What this story skillfully misses out is that Musk was born in apartheid South Africa to a Canadian mother and a white South African father who owned blood diamond mines in South Africa and an emerald mine in Zambia. Musk’s family wealth and power allowed him to evade the mandatory two year military service at the age of 17 for all white South Africans and he moved to Canada. The initial investment for his pet projects came from his deep-rooted family wealth and even if he had done nothing in life he could have still got a wedding party to which all the good and the great of the world would have flown in to a place not one of them had heard of before.
The rich only get richer by plundering collective resources but when they fail, governments come their rescue. The Emergency Economic Stabilization Act, 2008 in the US ensured corporations did not fold up despite being responsible for the economic crisis. The total cost of this bailout was US$ 498 billion. According to the RBI, the Government of India has made banks write off bad loans of companies worth Rs 209,144 crore in March 2023, Rs 174,966 crore in March 2022 and Rs 202,781 crore in March 2021.
Companies spend millions of dollars to sell these rag-to-riches stories to us through books, news features, films and of course advertising. We believe these stories as it puts the onus of success or failure on the individual and veils the systemic support received by the favoured few.
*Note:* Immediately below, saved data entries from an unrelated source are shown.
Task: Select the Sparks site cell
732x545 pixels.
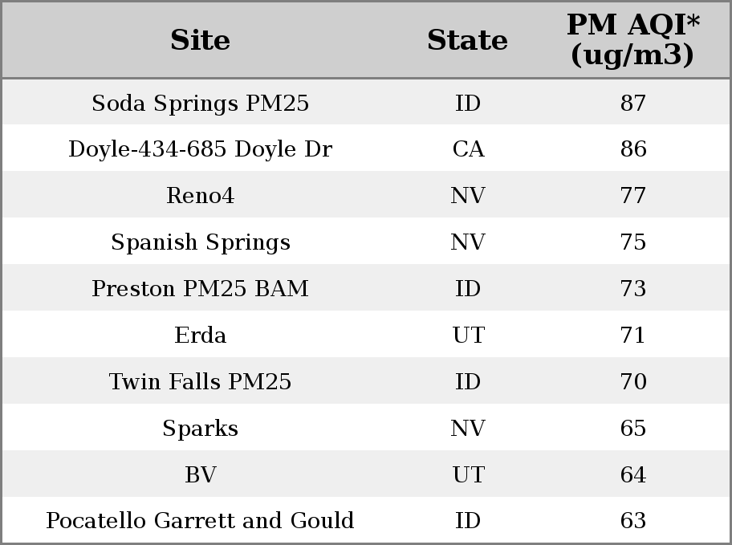Action: pos(201,429)
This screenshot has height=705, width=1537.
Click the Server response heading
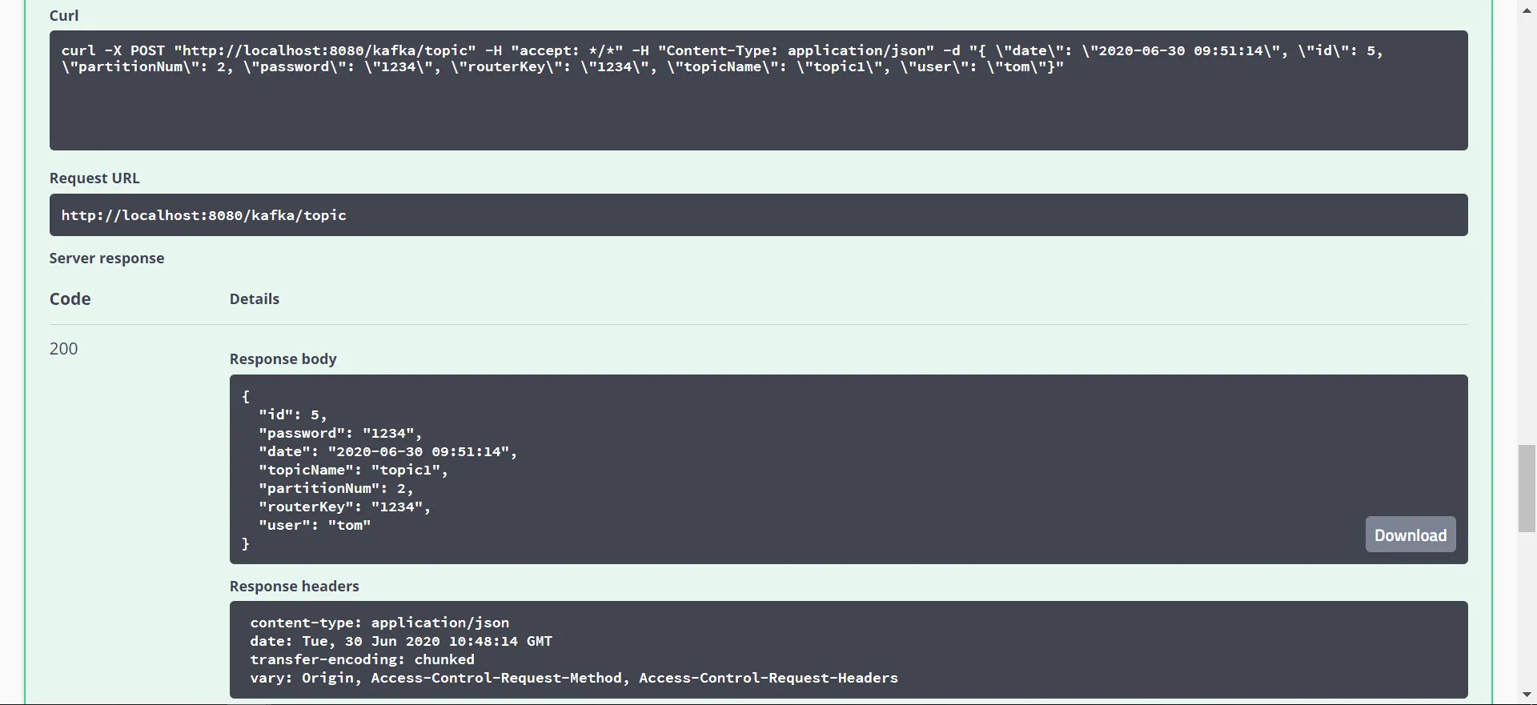tap(106, 258)
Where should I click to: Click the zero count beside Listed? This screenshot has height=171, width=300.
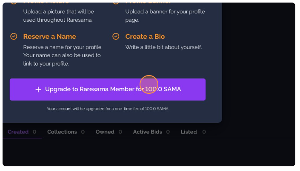tap(204, 132)
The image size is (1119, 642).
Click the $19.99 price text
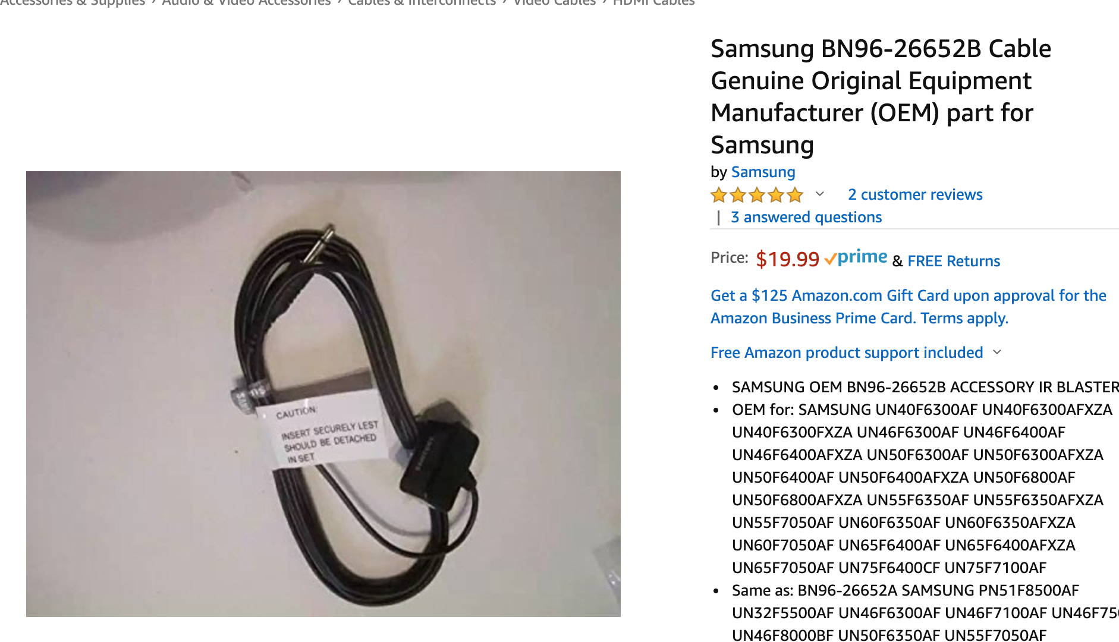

We believe we are poor as we lack initiative and superhuman entrepreneurial skills like the rich do and we blame ourselves for our own misery, instead of blaming the rich who make money by exploiting us.
As long as employers can isolate their employees into self-seeking individuals aspiring to become rich one day, employers can sleep in peace. This peace and tranquillity shatters when workers start thinking about coming together as a collective to demand a fair living and working condition. The fear of Unions thus is a real fear of people’s power to change how things stand, to demand a more equitable world. It is the fear of losing the ill-gotten gains. It is the fear of law catching up. Employers thus try to pre-empt this risk by once again spending millions to discredit, control, corrupt and wipe out unions.
Then why do workers keep away from unions? Workers survive from one day to the other struggling to ensure their most basic needs. Rampant unemployment and low paying precarious jobs keep workers perpetually vulnerable and fearful of slipping into poverty and starvation. This too is not incidental. Employers are replacing secure good jobs by precarious jobs at low wages. Companies are investing in automation to reduce number of workers employed to create fear of job loss in those who have jobs, and pitch those who don’t against them. The first step towards tilting this balance is to come together and form a Union. Data shows that unionised workers on an average earn 28% better wages than non-unionised workers. They also receive better healthcare and insurance schemes and retirement benefits which is almost non-existent for workers who are not part of unions.